Quote the lines of the items below verbatim, starting at the line that contains "Given: Click Ammar Yasser profile avatar" and stopping after the line that contains "Action: pyautogui.click(x=1213, y=570)". Leave the pictures out of your answer.

-- START Exercise inputs --

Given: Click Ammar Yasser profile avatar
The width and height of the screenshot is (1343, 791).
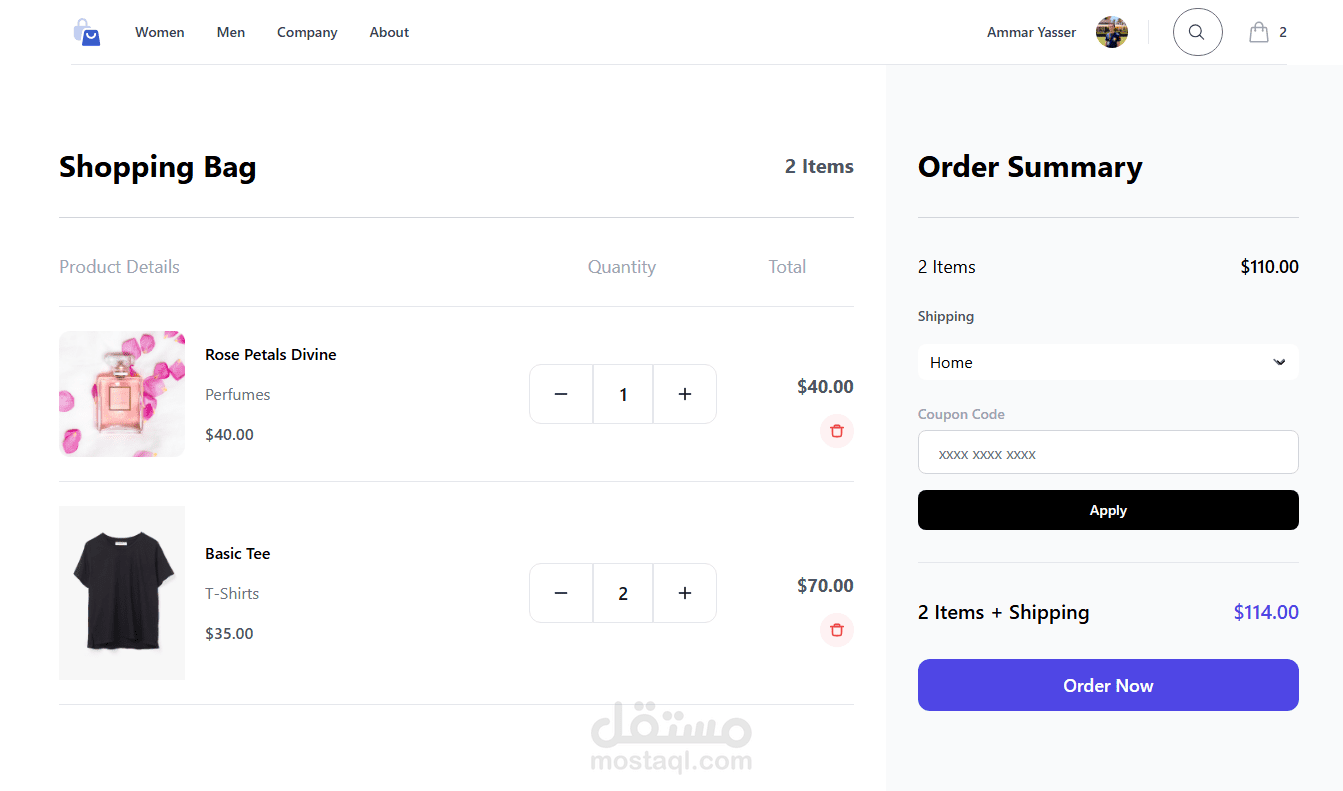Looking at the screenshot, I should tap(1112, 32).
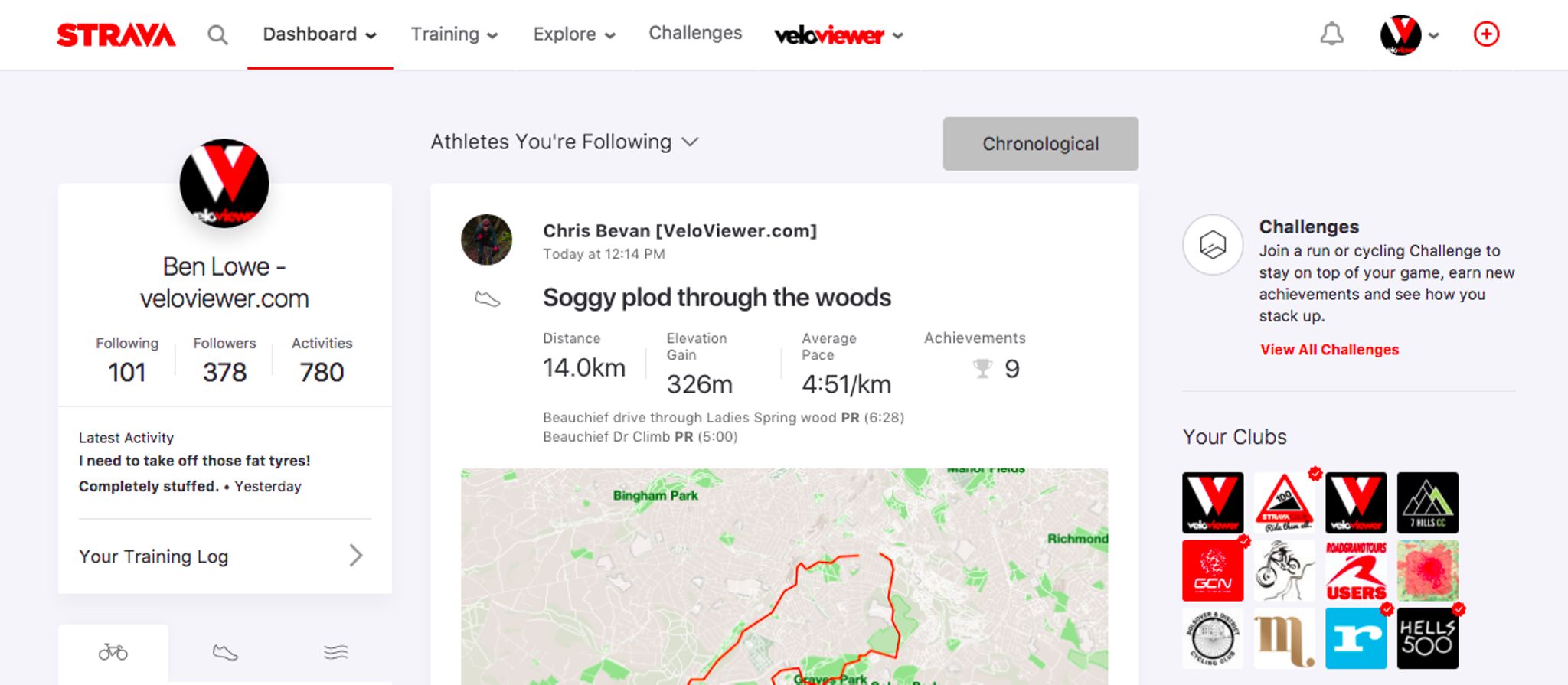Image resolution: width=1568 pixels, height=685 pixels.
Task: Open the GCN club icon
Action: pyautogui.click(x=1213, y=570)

-- END Exercise inputs --
-- START Exercise inputs --

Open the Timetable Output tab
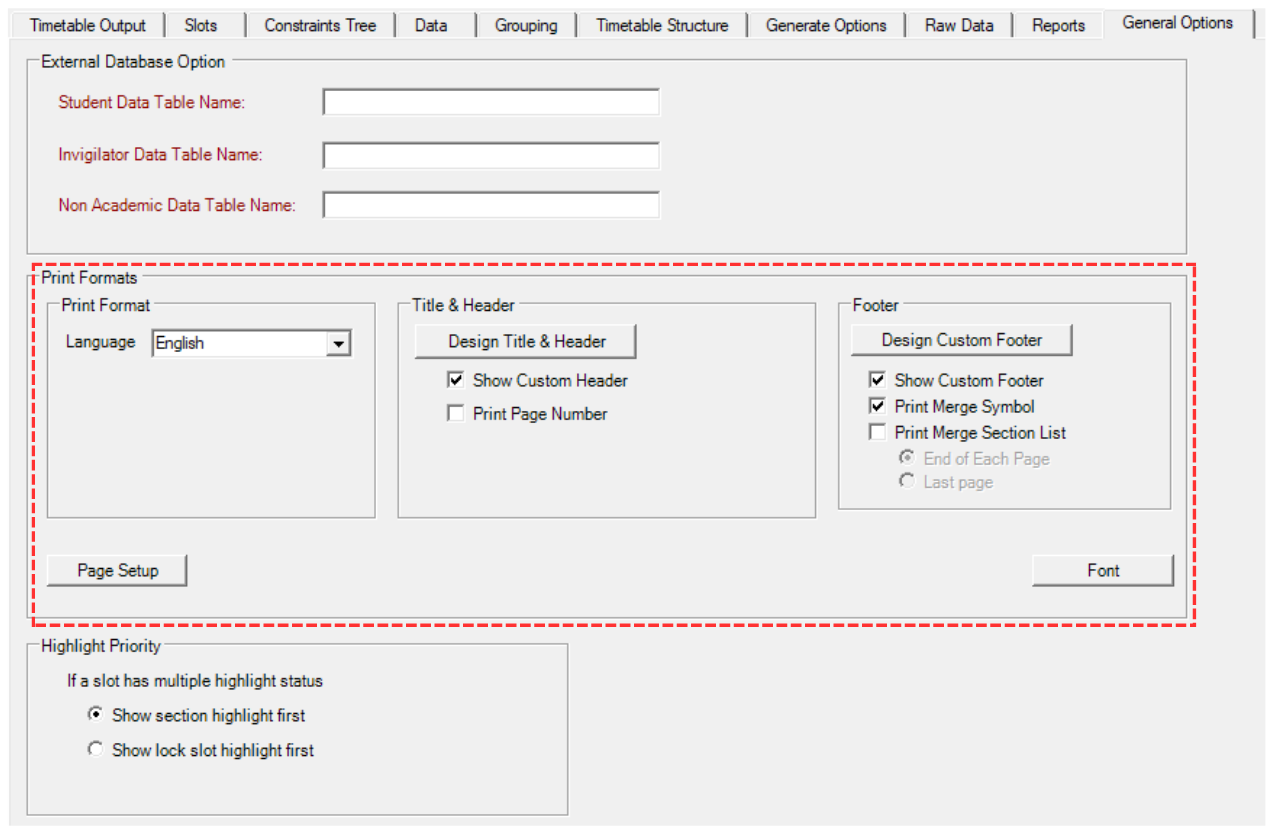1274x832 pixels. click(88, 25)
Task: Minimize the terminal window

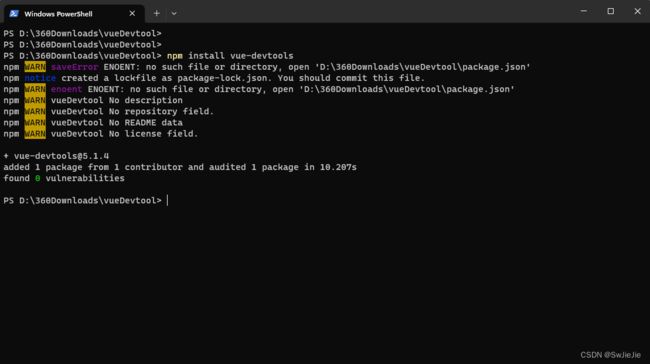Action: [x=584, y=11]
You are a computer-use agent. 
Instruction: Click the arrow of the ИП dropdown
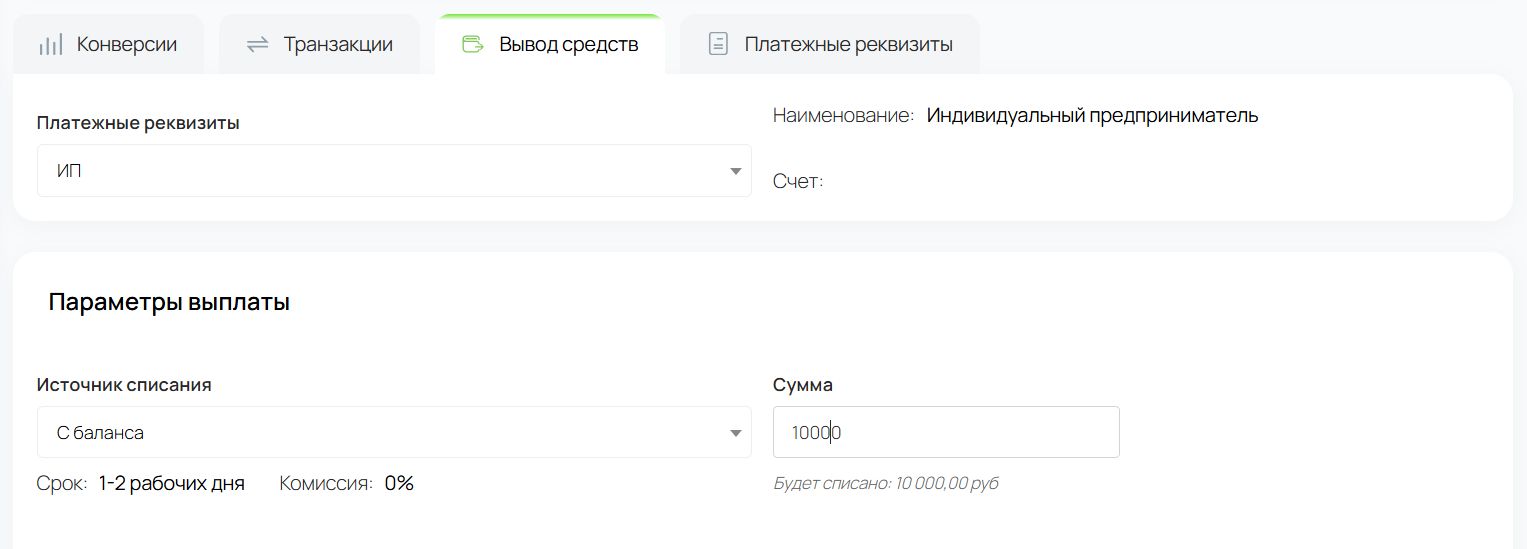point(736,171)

-- END Exercise inputs --
-- START Exercise inputs --

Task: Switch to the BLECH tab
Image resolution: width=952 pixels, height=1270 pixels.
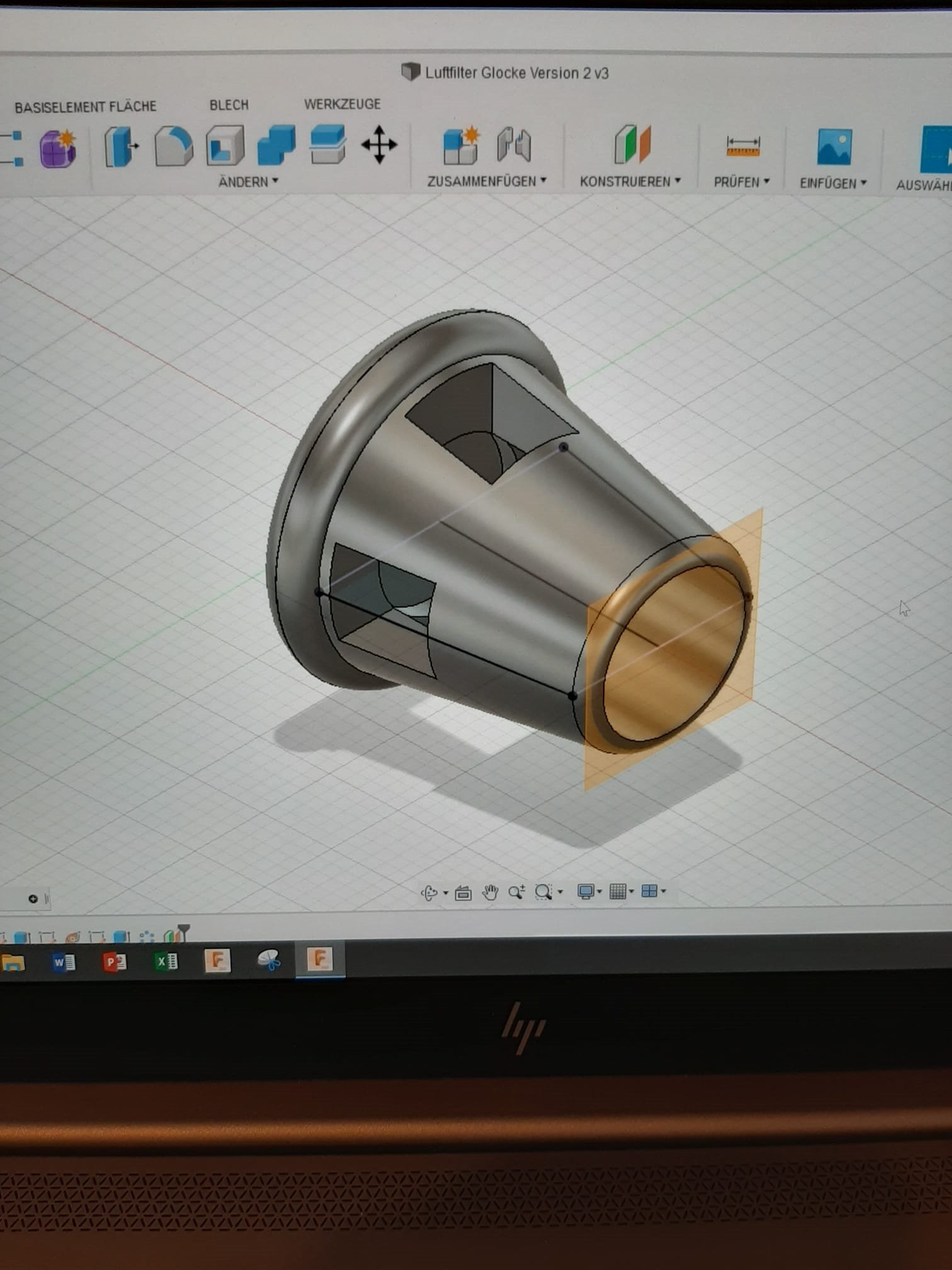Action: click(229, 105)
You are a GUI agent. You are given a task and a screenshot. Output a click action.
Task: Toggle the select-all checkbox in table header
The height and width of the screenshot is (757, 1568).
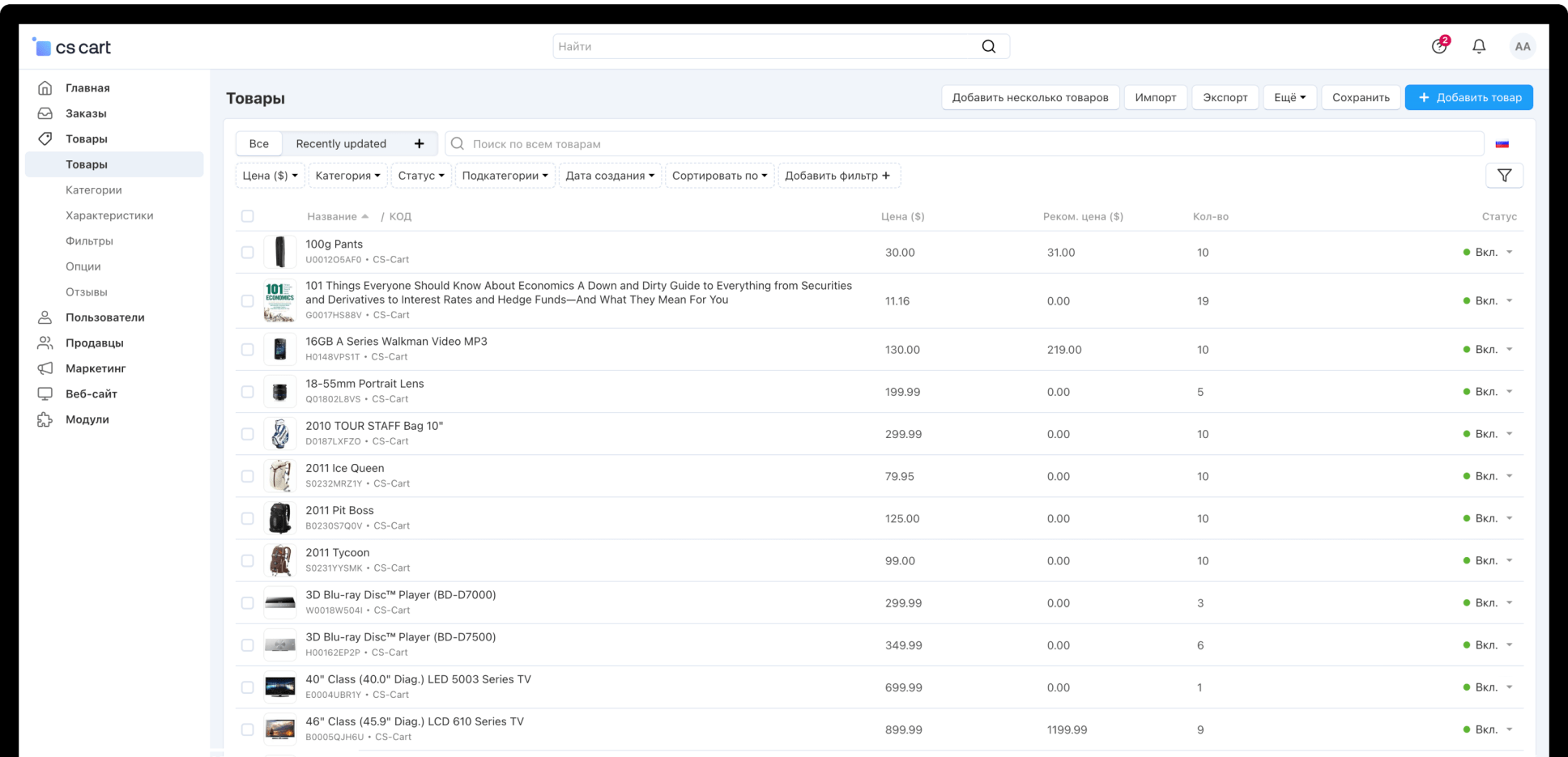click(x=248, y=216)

-- END Exercise inputs --

Answer to the task:
Given: Click Ammar Yasser profile avatar
The width and height of the screenshot is (1343, 791).
Looking at the screenshot, I should tap(1112, 32).
Image resolution: width=1568 pixels, height=685 pixels.
Task: Open the GCN club icon
Action: pyautogui.click(x=1213, y=570)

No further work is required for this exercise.